**Task statement:** Lines before the one holding "Given: Expand the Scope: Default dropdown" are not wanted. Please copy that line and everything after it to the end of the records, exactly, skipping pictures.

**Provided data:**
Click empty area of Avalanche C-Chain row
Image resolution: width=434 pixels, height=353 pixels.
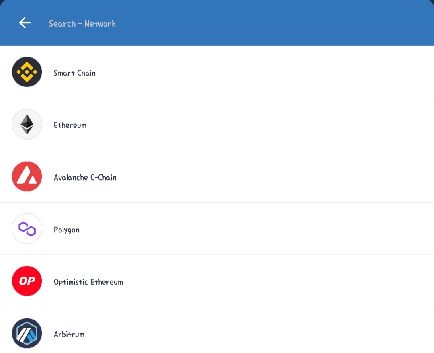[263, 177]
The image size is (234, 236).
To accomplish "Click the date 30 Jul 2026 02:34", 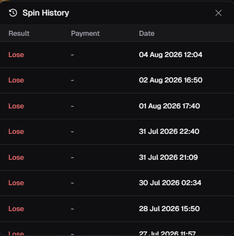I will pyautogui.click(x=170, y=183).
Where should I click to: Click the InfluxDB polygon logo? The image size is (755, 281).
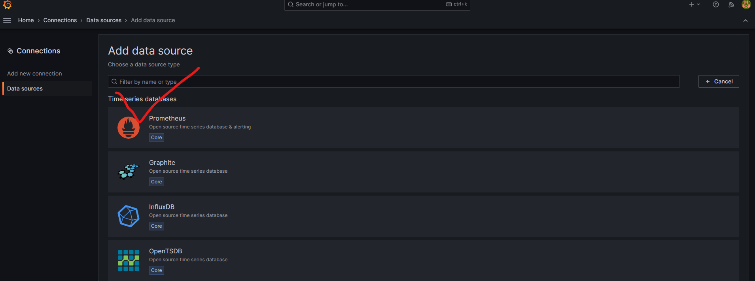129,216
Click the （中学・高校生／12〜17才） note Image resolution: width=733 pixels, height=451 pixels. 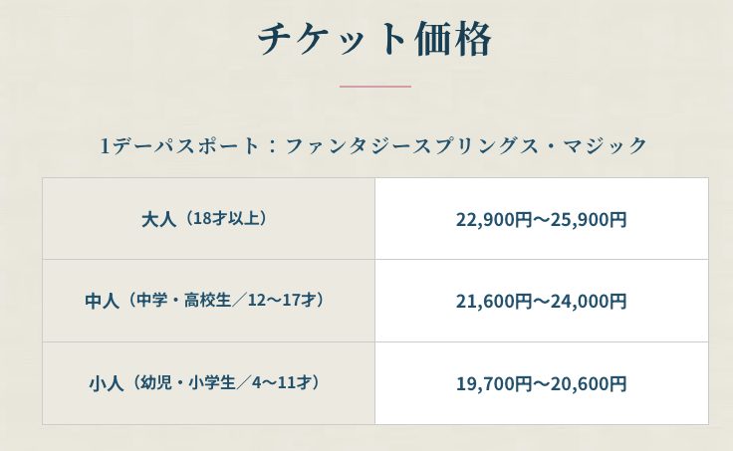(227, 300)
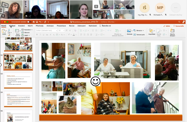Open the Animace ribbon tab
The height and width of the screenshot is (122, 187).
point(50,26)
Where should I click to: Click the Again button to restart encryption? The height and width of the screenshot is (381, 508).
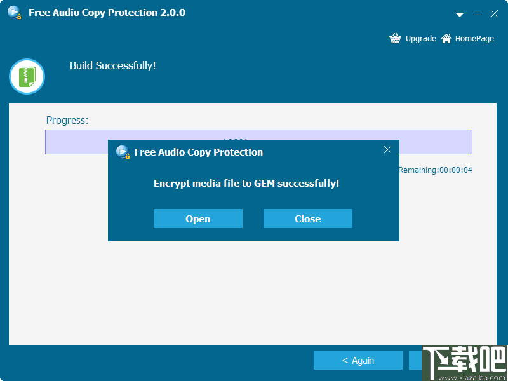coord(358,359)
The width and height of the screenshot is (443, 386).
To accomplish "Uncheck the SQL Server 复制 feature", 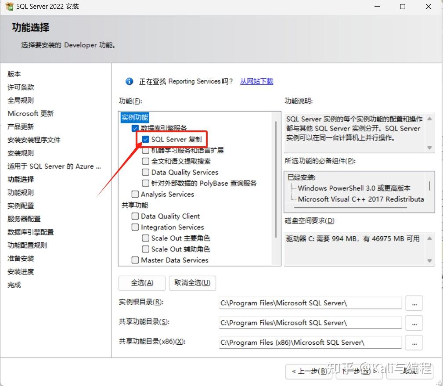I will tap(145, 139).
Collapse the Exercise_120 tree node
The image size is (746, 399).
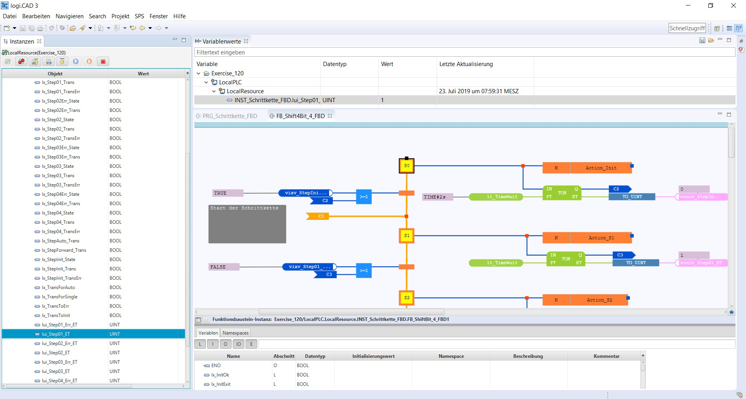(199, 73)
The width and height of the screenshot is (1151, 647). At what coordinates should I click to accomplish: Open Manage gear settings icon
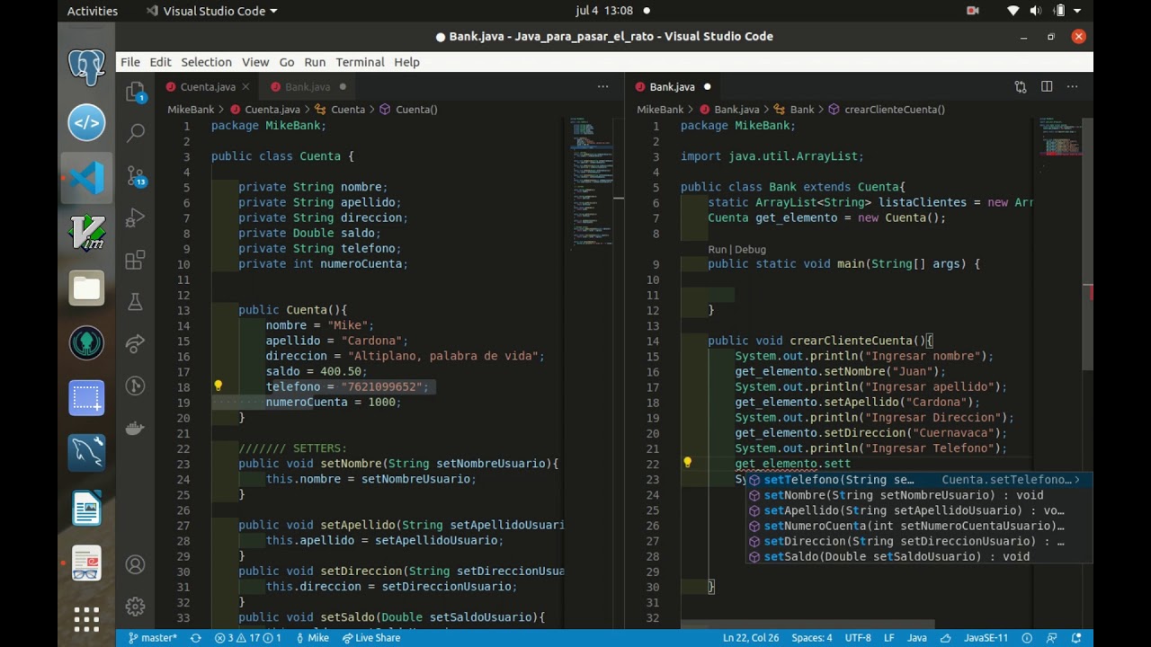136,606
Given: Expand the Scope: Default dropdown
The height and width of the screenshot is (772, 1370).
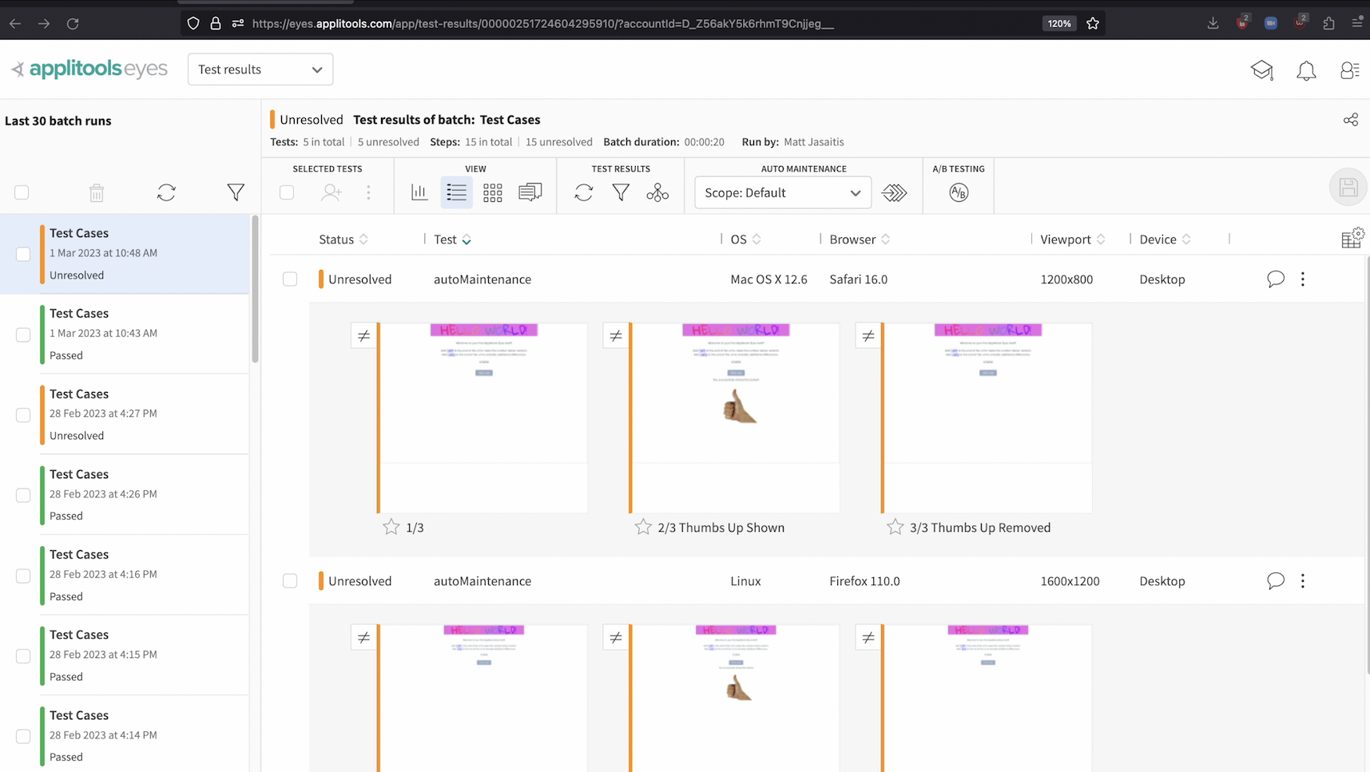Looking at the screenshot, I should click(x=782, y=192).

**Answer below:**
Given: Expand the Scope: Default dropdown
The height and width of the screenshot is (772, 1370).
Looking at the screenshot, I should click(x=782, y=192).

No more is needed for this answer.